In one of our projects, we installed Oracle Web Cache to compress HTTP responses generated by our web application. It is physically deployed on another server than that web application. User requests should contain the URL of the web cache in order to perform its job, and then it will pass those requests to the corresponding web application.
Let’s say our web cache is installed on a machine with IP: 10.10.10.1, and our web application (foo) is deployed to
OC4J instance running on a machine with IP: 10.10.10.2. Therefore, our user requests should be like this:
http:/10.10.10.1/foo/swf.faces?_flowId=login-flow, so that HTTP communication will be initiated over the web cache and
it will compress HTTP response if required. If user requests were contained 10.10.10.2, then the web cache would be
bypassed totally and no compression would be performed.
The case is not closed once our users submit the correct URL. Our web application and several of the frameworks it uses
make use of HttpServletResponse’s sendRedirect method. The below is an excerpt copied from JEE 5 API:
“Sends a temporary redirect response to the client using the specified redirect location URL. This method can accept relative URLs; the servlet container must convert the relative URL to an absolute URL before sending the response to the client. If the location is relative without a leading ‘/’, the container interprets it as relative to the current request URI. If the location is relative with a leading ‘/’, the container interprets it as relative to the servlet container root.”
As stated above, the servlet container translates the redirect location to an absolute URL. Unfortunately, the servlet
container knows nothing about our web cache configuration, and therefore the translated absolute URL contains the servlet
container’s IP, which is 10.10.10.2 in this case. As a result, even though we initiate communication with the correct URL
at first, over time, the web cache will be bypassed at the first redirect if the redirect URL is relative. We need to
provide the sendRedirect method with absolute URLs, and they should contain the IP of the web cache so that HTTP
communication can flow over the web cache. Unfortunately, it is not a hundred percent possible to achieve this requirement
because we use several frameworks that make use of the sendRedirect method with relative URLs, and it is not possible
or logical to modify all those places in which sendRedirect is called.
It would be very nice to have a global place to prepend the correct URL and convert all those relative URLs into absolute
before calling sendRedirect. Well, actually, this is possible with HttpServletResponseWrapper. If we code a Filter
that will intercept the current HTTP request before all other parts of our system, and wrap the current HttpServletResponse
object with a HttpServletResponseWrapper instance and then pass that instance into FilterChain. Inside that wrapper,
we override the sendRedirect method and examine the redirect location URL.

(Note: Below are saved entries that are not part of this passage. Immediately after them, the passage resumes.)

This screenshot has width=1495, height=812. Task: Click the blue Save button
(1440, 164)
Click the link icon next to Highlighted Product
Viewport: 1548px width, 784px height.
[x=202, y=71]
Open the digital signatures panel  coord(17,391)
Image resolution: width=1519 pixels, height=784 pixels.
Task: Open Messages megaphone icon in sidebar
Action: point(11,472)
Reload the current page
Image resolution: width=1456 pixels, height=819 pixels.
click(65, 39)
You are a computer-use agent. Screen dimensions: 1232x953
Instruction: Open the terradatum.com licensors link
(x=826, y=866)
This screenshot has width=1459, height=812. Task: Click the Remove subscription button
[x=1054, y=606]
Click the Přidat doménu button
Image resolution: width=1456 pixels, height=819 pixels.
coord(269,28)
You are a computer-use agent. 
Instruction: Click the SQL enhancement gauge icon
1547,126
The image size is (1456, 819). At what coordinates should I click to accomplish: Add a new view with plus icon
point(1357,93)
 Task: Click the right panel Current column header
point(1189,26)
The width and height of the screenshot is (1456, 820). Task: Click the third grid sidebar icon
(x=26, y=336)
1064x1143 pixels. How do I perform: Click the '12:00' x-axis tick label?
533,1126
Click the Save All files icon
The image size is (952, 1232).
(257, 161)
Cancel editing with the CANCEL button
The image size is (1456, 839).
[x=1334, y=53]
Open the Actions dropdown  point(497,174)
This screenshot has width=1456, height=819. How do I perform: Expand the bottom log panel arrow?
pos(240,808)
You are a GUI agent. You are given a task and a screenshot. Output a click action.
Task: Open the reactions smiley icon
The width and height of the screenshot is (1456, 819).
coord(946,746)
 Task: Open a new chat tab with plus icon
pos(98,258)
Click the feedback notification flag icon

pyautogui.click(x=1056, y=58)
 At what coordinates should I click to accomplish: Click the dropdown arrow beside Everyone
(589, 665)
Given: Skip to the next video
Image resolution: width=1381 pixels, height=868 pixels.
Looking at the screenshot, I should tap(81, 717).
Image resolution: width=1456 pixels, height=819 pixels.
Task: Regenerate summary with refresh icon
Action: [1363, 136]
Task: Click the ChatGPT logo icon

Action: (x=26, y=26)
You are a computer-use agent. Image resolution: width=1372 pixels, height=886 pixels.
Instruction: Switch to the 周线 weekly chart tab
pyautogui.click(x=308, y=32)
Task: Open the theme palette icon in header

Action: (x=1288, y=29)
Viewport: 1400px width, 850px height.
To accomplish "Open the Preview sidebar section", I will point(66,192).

public void sendRedirect(String location) throws IOException {
if(StringUtils.isNotEmpty(location)) {
if(!(location.startsWith("http") location.startsWith("https"))) {
if(location.startsWith("/")) {
location = location.substring(1);
}
if(location.startsWith(contextPath)) {
location = location.substring(contextPath.length());
}
if(!location.startsWith("/")) {
location = "/" + location;
}
location = appUrl + location;
}
}
if(logger.isDebugEnabled()) {
logger.debug("Redirecting to url :" + location);
}
super.sendRedirect(location);
}
We first check if the location starts withhttp/https. If it does, then it means the location is absolute and there is
nothing to do. Otherwise, we check if the location against contextPath and leading slash, and prepend appUrl
(with 10.10.10.1 IP in it) appropriately.